El Derecho a la Ciudad
EDUCACIÓN PARA VIVIR MEJOR
Salvador García Espinosa
Cada que finaliza un ciclo escolar tengo la oportunidad de ver cómo muchos jóvenes presentan su examen y obtienen su título profesional. Durante los cinco años o más que duraron cursando sus estudios, como profesor se tiene la oportunidad de ver a los estudiantes en diferentes circunstancias: cuando recién ingresan, cuando van a la mitad de la carrera y cuando ya casi egresan. Desde el ejercicio docente se atestigua su evolución académica, pero la más importante: su madurez personal. El día de su examen se tiene la oportunidad de conocer a sus padres y familiares, y es doblemente satisfactorio cuando se constata el hecho de que muchas de las veces, aunque los padres no tengan estudios, hicieron el esfuerzo por brindarle a su hijo o hija la oportunidad de una formación profesional; pero, sobre todo, con una enorme expectativa de que esa educación le proporcionará mejores condiciones de vida.
Pocas veces se discute el papel de la educación en términos de esa expectativa de vida. Por esta razón, antes de abordar el tema, le pediré a quien amablemente lee estas líneas, que imagine que lleva su automóvil a la agencia de autos a que le realicen el servicio mecánico de mantenimiento periódico. Al llegar, le reciben el vehículo y le indican la hora de entrega, acto seguido realizan una revisión pormenorizada del automóvil, incluso con sofisticados sistemas computacionales que pueden detectar si requerirá, en un futuro próximo, alguna reparación mayor o si presenta un daño no perceptible con la inspección ocular. Para realizar tal diagnóstico, en el taller cuentan con una lista de puntos a revisar (sistema de frenos, dirección, sistema eléctrico, etc.), todo con la finalidad no dejar ningún aspecto sin analizar. A la hora convenida le entregan su automóvil y el informan que todo está bien, tal vez se le hicieron reparaciones menores o de mantenimiento.

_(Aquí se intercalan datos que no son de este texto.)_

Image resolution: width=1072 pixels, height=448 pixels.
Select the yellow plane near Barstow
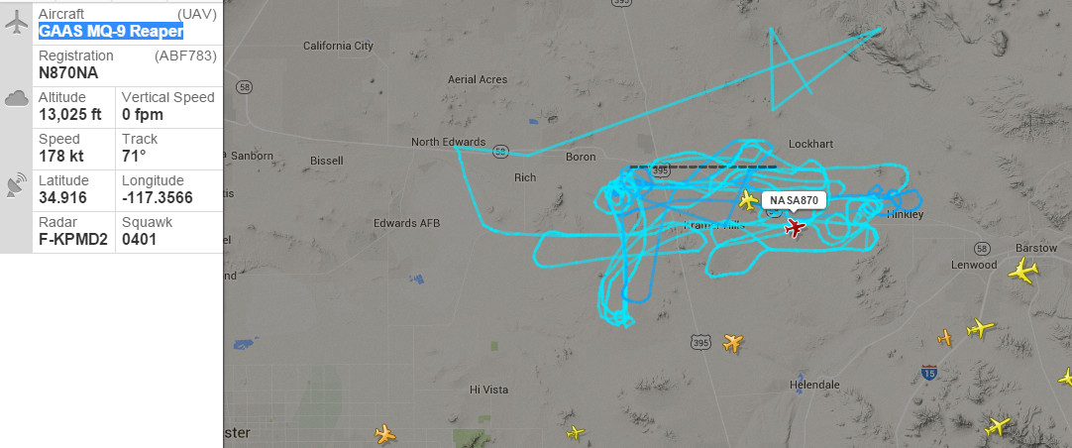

Seguramente, nadie le preguntó a usted: ¿cómo se sentía manejando el auto? ¿Qué era lo que más le gustaba del vehículo? ¿Qué le disgustaba o mejoraría de su interior o de su funcionamiento? ¿Si pretendía seguir mucho tiempo con el carro o deseaba venderlo pronto? Y muchas más preguntas relacionadas con el automóvil, pero desde su perspectiva y relación como principal usuario.
Pues algo similar acontece con muchas de las evaluaciones o llamadas acreditaciones de programas académicos o instituciones educativas. Se trata de evaluaciones centradas en el funcionamiento del “sistema”, bajo indicadores académicos como la eficiencia terminal, referente a la diferencia entre el número de alumnos que ingresan y egresan; el índice de titulación, para conocer qué porcentaje del total de alumnos obtiene su grado en el tiempo y forma establecidos por el programa; el perfil académico de los docentes, sus publicaciones, etcétera.

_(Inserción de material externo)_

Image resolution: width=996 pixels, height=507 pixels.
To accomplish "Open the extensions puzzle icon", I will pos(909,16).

Lo relevante del caso es considerar que, si bien se cumple con el objetivo de realizar una evaluación de carácter eminentemente académica, se dejan de lado aspectos sumamente importantes en términos de que los jóvenes que reciben educación tienen expectativas, necesidades y objetivos que pretenden lograr a través de sus estudios.
Si consideramos los múltiples perfiles de jóvenes que desean o requieren estudiar, nos daríamos cuenta que hay quienes cuentan con el apoyo familiar y económico, para dedicarse a sus estudios por cinco años, antes de pretender ingresar al mercado laboral. Algunos de ellos sólo disponen de un breve tiempo, uno o dos años máximo, para adquirir conocimientos que les permitan acceder a un empleo más o menos calificado y, por lo tanto, con un mejor sueldo que el salario mínimo. También existen jóvenes cuya situación económica familiar les imposibilita estudiar ante la apremiante necesidad de trabajar; además de un sinnúmero más de situaciones diversas.
Hoy se habla de educación en armonía con la naturaleza, se posiciona el tema educativo como base de una competitividad entre ciudades; pero poco se habla de las satisfacciones personales que proporciona la educación. Se trata de sumar esfuerzos para que la Educación siga siendo la mejor vía de movilidad social, entendida como la mejor, no tan sólo de condiciones económicas, sino de comprensión del mundo, de las situaciones en que se vive, de que cada individuo pueda hacer de mejor manera sus actividades productivas y, lo más importante, que logre un desarrollo que le haga sentir satisfecho y feliz.
Y es que debemos tener presente que, si bien la función principal de las instituciones como universidades, tecnológicos y demás subsistemas, es educar, la esencia es proporcionar herramientas y condiciones para que formar mejores seres humanos, no sólo mejores profesionales. Se trata de coadyuvar para que las personas, a través del estudio, puedan lograr ser más felices y tener una vida plena.
En este contexto, instituciones de educación superior, como la Universidad Michoacana de San Nicolás de Hidalgo, están obligadas a proporcionar la mayor cantidad de opciones educativas, no sólo aquellas que cumplen con criterios y estándares académicos; sino aquellas que pueden impactar positivamente en una mayor cantidad de jóvenes en muy diversas circunstancias. Nuestro objetivo último debe ser, que después de su paso por la Universidad, sin importar cuanto tiempo lograron estar en las aulas, sean mejores seres humanos, puedan acceder a mejores condiciones de vida y por ende a vivir mejor.